1. Tell a story from your life, describing an experience that either demonstrates your character or helped to shape it.
Here is my unfinished essay. Feel free to give me any feedback, grammar corrections, and content. Thanks!!!
participating in DO-IT Program
At almost halfway through high school, I started to deeply contemplate about my future, especially about going off to college. I was simply lost at the time; there were no path built in front of me. To make matters worse, I was introverted, judgmental, and feeling trapped in my own comfort zone. It wasn't until my occupational therapist started guiding me through some grueling paperwork application and collecting letters of recommendation that I knew everything started to change for the better. During the summer of my sophomore year, I had the great opportunity to be part of a kind and distinct community that helped shape me who I am today.

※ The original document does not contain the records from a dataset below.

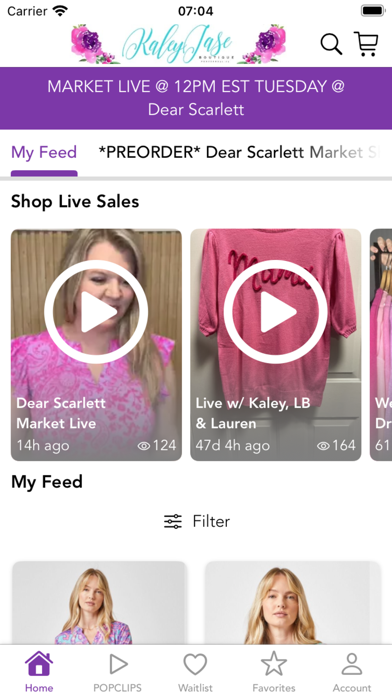Open the Favorites star icon
The image size is (392, 696).
(x=274, y=664)
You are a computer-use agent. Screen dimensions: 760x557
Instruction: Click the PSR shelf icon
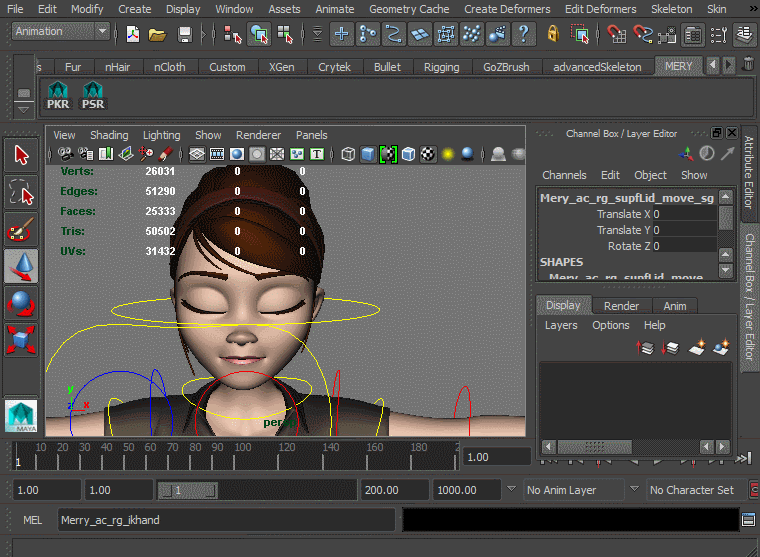pos(93,97)
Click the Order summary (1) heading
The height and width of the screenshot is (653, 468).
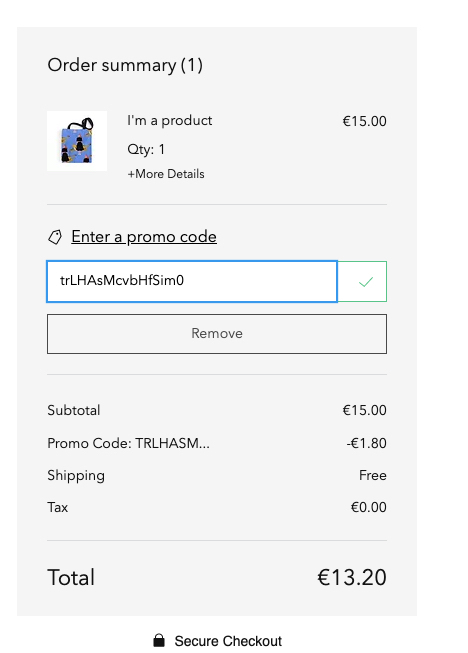[x=125, y=65]
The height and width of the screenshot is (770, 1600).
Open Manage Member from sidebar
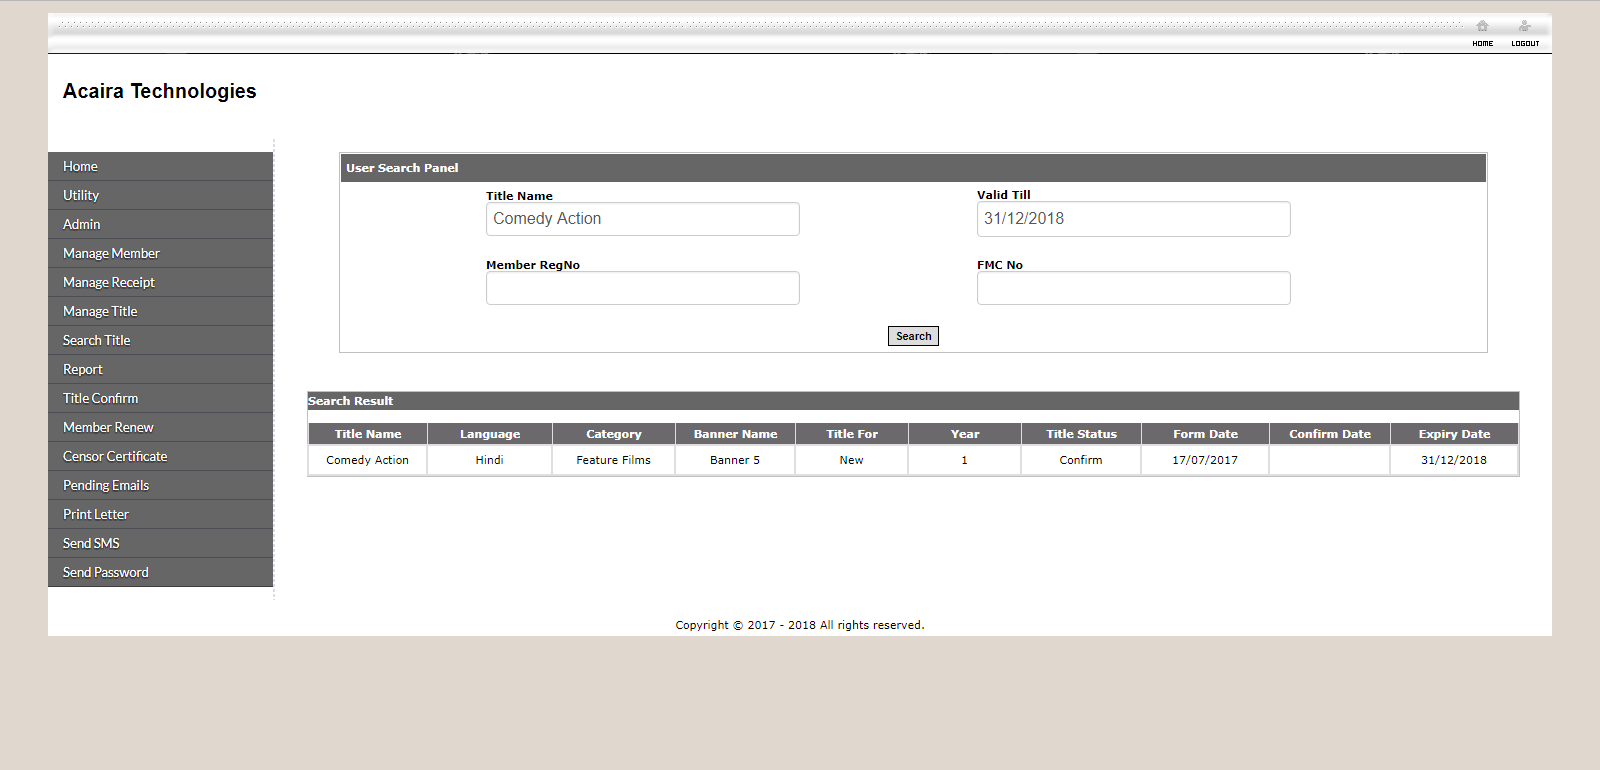111,254
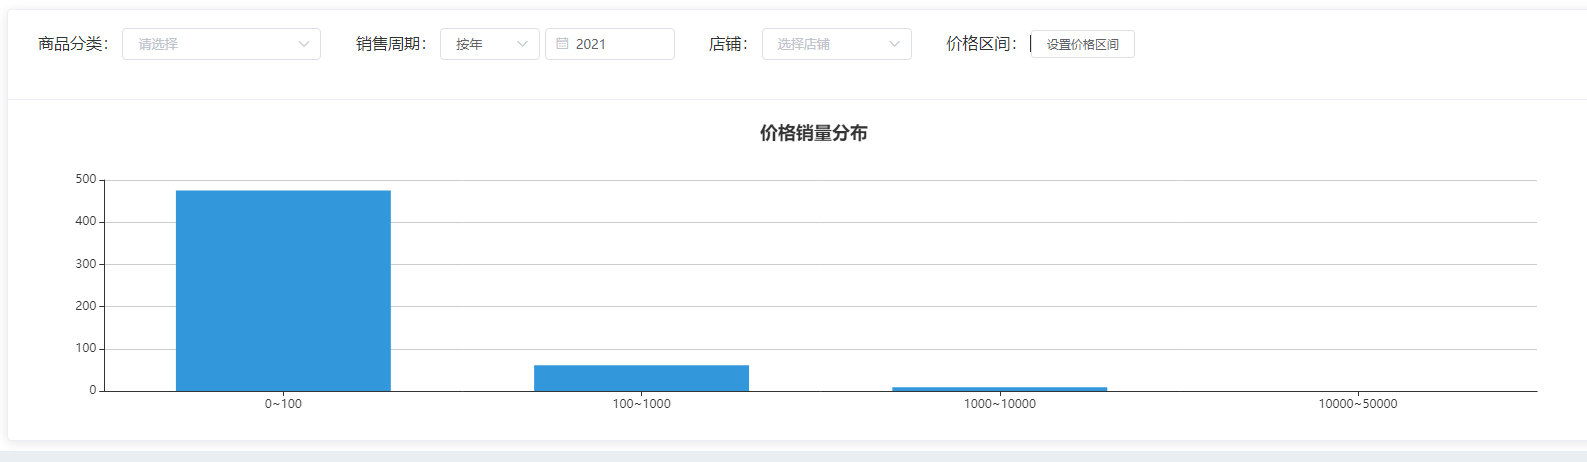This screenshot has height=462, width=1587.
Task: Click the 价格区间 field label
Action: point(981,44)
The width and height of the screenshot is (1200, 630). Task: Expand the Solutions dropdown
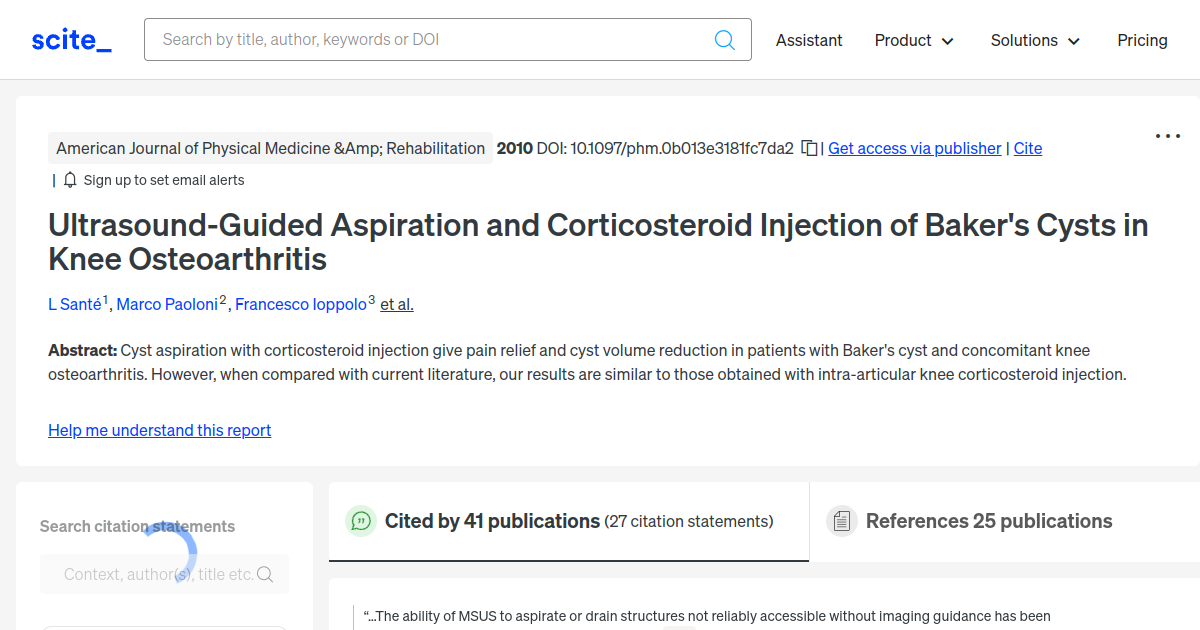[x=1035, y=40]
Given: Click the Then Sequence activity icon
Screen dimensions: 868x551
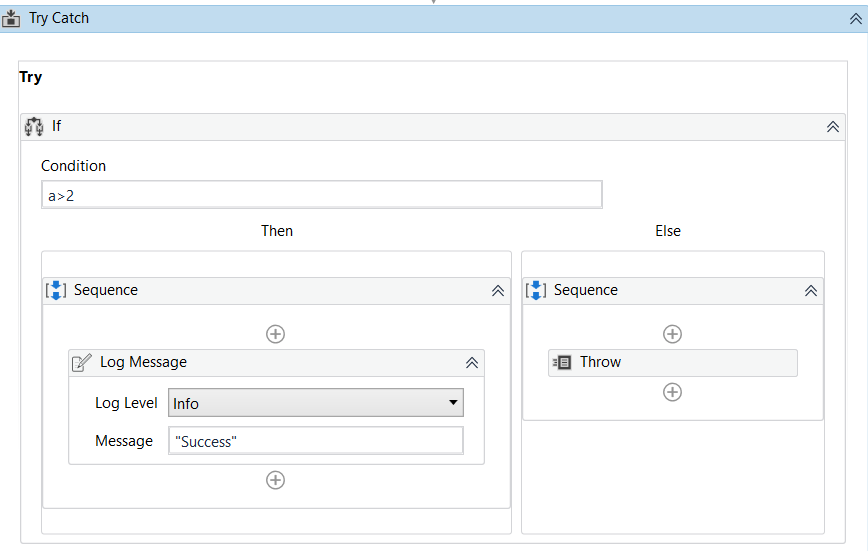Looking at the screenshot, I should click(x=56, y=290).
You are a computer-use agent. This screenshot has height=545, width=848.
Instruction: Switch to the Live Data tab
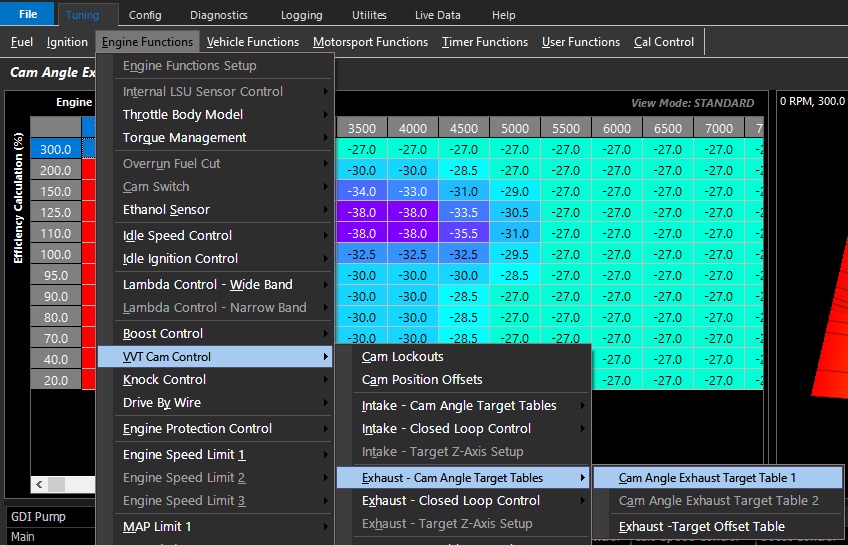click(438, 15)
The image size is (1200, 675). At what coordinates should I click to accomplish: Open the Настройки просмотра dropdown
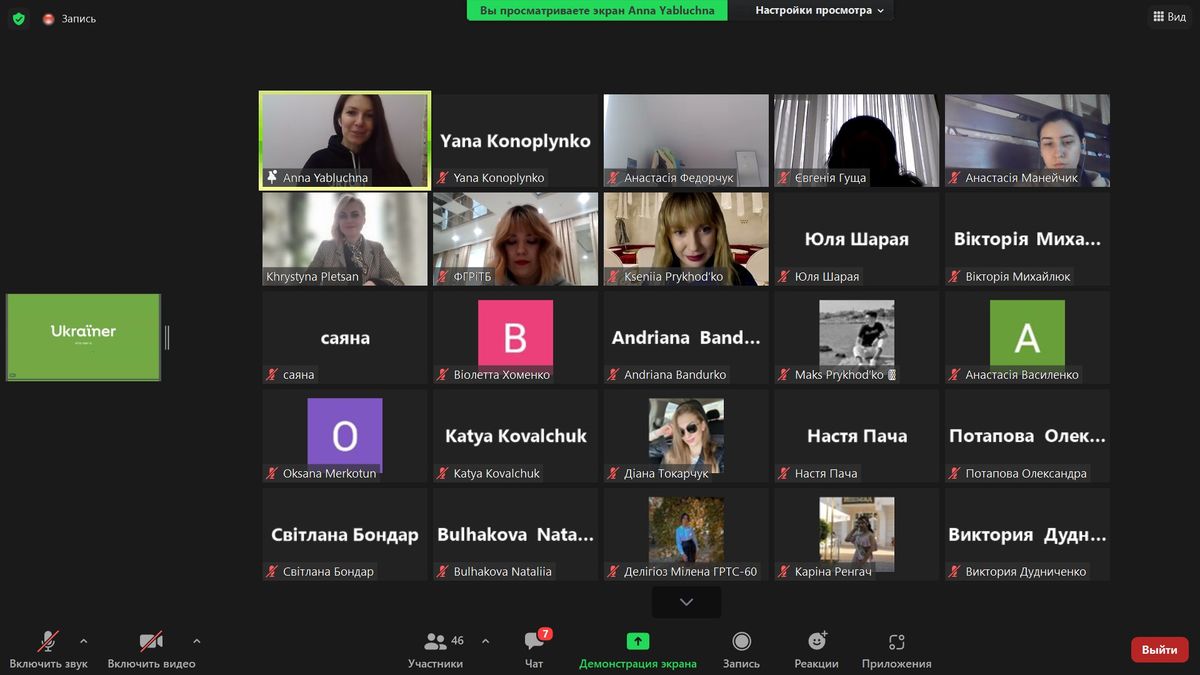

The first time I heard about the UW DO-IT Program, I didn't know what it stood to be. My occupational therapist informs me about the program in an enthusiastic tone, and all I said was "Very cool." Except that I didn't recognize how important this opportunity was for me. Summer came around the corner very quickly. The first day to be truly "away" from my parents came and I knew it wouldn't turn out good. It was a hot afternoon. My mom packed up my belongings and we headed out for Seattle. I was feeling all tensed up. Once I arrived in one of the dorm lobbies at the university campus, I was greeted by a lady who was in a wheelchair and who was an amputee. Instantly, I felt I was forming deliberate judgments in my mind, and I quickly questioned my character. Having a physical disability myself, I constantly felt ashamed of my own: I didn't want to have anything to do with my disability and the disability of others. Through my own perspective, I knew that having this mindset was not appropriate: I had to relinquish my way of thinking.
As subsequent days went on at the UW, I got to know more students with the same goals and purpose. I felt a great sense of inclusion: I had great conversations and great time with my friends I bonded with. I began to form a positive mindset that I am just like them; I am no different from my friends with disabilities. It goes without saying that the most influential to me were the staff.